WASHINGTON - One of the biggest complaints about the new federal health care law has been that it could lead employers to hire part-time and temporary workers to avoid providing insurance.
So far, it's not happening. Despite impending new health care requirements for full-timers, the percentage of openings labeled "temporary or seasonal" in Minnesota was the same in the first six months of 2012 as it was in the first six months of 2008, according to state data.
"It clearly makes a good talking point for people who want to create fear and anxiety about the Affordable Care Act," said Washington and Lee University law Prof. Tim Jost, one of the country's leading experts on the new law. "But I think it is largely untrue."
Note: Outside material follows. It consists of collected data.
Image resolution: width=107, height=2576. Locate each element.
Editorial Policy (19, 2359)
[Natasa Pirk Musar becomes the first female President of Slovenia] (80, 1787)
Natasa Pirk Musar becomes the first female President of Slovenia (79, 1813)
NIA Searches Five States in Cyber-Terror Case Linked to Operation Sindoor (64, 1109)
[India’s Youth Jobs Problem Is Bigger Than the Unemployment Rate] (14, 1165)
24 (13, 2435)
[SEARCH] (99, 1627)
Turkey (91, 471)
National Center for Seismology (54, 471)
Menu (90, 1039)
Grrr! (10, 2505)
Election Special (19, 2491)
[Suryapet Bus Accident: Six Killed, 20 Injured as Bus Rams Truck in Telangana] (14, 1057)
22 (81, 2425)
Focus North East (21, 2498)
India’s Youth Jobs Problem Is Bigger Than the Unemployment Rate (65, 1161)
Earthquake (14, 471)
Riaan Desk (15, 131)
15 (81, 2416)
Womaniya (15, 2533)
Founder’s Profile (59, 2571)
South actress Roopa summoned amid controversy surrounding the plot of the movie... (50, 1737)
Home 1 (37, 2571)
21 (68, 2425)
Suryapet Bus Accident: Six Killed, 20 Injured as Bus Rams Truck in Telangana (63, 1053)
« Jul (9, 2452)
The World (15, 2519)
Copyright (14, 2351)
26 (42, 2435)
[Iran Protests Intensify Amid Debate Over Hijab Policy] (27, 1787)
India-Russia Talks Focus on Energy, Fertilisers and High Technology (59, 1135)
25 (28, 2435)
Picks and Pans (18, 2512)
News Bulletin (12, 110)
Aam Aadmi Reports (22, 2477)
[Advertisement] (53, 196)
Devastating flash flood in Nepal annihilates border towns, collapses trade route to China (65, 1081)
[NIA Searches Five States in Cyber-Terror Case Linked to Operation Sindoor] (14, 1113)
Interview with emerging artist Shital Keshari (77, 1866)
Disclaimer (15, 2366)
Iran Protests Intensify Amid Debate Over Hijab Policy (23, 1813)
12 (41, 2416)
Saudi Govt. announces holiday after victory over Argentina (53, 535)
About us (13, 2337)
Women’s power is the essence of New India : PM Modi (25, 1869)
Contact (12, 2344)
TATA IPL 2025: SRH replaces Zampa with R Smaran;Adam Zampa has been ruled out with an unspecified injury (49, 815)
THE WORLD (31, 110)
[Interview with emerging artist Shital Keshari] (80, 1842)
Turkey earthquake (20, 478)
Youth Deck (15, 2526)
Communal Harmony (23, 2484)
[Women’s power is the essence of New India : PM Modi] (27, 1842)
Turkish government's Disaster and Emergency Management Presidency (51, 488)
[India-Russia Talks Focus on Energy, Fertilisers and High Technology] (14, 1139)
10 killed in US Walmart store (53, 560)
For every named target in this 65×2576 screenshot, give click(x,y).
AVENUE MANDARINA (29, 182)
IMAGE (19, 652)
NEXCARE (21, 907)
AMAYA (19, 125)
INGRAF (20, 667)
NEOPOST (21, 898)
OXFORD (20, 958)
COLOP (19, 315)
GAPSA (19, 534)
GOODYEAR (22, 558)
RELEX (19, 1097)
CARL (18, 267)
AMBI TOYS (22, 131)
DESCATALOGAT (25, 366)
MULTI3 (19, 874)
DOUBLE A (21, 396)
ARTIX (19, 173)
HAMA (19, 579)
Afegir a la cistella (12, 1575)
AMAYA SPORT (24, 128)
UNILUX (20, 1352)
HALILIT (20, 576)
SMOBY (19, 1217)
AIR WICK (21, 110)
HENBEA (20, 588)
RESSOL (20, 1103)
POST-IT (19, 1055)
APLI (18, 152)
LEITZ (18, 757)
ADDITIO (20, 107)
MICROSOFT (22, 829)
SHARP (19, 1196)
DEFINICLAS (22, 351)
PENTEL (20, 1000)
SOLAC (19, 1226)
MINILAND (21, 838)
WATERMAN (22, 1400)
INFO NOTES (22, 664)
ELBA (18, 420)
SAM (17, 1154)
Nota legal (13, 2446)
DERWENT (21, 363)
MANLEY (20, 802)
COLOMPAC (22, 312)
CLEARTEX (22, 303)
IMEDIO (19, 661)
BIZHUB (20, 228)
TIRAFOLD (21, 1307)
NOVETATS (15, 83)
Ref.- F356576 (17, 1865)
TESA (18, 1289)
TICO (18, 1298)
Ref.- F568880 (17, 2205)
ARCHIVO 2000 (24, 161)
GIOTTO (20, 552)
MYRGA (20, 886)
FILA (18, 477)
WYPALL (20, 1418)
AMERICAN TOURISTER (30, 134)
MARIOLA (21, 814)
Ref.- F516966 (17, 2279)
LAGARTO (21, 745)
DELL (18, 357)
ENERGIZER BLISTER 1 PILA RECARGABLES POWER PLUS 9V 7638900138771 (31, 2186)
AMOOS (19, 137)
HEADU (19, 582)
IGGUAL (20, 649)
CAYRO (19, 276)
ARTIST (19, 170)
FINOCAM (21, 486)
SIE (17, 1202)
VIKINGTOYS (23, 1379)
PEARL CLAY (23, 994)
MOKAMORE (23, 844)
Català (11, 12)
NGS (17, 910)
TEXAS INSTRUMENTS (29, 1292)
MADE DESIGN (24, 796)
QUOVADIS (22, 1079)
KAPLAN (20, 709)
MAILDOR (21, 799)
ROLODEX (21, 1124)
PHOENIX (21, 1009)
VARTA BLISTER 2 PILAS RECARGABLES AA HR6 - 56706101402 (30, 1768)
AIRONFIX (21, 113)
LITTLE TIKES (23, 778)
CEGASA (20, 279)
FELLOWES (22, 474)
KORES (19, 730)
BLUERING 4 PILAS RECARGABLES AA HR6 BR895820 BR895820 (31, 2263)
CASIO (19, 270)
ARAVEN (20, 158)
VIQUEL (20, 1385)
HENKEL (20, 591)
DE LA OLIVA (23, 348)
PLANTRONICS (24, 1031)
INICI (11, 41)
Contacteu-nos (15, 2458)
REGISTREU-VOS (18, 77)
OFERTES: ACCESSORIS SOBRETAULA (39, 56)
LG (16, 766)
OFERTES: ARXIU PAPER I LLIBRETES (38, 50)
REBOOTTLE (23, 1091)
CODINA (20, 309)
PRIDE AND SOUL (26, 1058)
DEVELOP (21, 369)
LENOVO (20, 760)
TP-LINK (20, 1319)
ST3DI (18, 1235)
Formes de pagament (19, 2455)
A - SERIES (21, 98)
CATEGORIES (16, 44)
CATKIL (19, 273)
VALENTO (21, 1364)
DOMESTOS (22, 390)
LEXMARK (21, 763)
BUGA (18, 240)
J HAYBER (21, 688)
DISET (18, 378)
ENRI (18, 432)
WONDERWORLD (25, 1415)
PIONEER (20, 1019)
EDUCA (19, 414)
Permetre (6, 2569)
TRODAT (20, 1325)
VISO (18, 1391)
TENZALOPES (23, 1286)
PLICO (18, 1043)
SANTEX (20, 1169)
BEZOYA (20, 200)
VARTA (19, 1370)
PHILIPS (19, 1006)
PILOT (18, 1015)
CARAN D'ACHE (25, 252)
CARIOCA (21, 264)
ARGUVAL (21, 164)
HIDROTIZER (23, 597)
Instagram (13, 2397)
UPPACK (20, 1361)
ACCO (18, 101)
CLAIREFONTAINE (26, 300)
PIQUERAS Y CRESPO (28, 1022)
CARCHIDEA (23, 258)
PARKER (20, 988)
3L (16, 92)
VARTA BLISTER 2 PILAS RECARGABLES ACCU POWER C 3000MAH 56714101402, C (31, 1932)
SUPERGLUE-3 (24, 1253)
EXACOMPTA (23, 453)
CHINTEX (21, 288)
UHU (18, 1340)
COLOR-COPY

The suggestion that employers are headed toward larger part-time and temporary work forces, one often leveled by conservative critics of the health care law, is based on surveys like one by the human resources consulting company Mercer.
A July 2012 Mercer survey of 1,215 businesses found that 149, or 12 percent, of them were likely to have fewer employees work more than 30 hours a week. Generally, employees working fewer than 30 hours a week or fewer than 90 days are not covered by the health care law.
Isolated incidents also have been reported, such as a decision by the Community College of Allegheny County, Pa., to cap the hours of temporary part-time employees, including adjunct professors, at 25 hours a week.
But most experts say the collective impact won't be measurable for a few years because many provisions of the law do not take effect until January 2014.
Ameriprise Financial senior economist Russell Price said it is too soon to judge. "It will be limited to certain industries, like restaurants and retail," he said. "But overall the economy is improving and should pick up in 2013."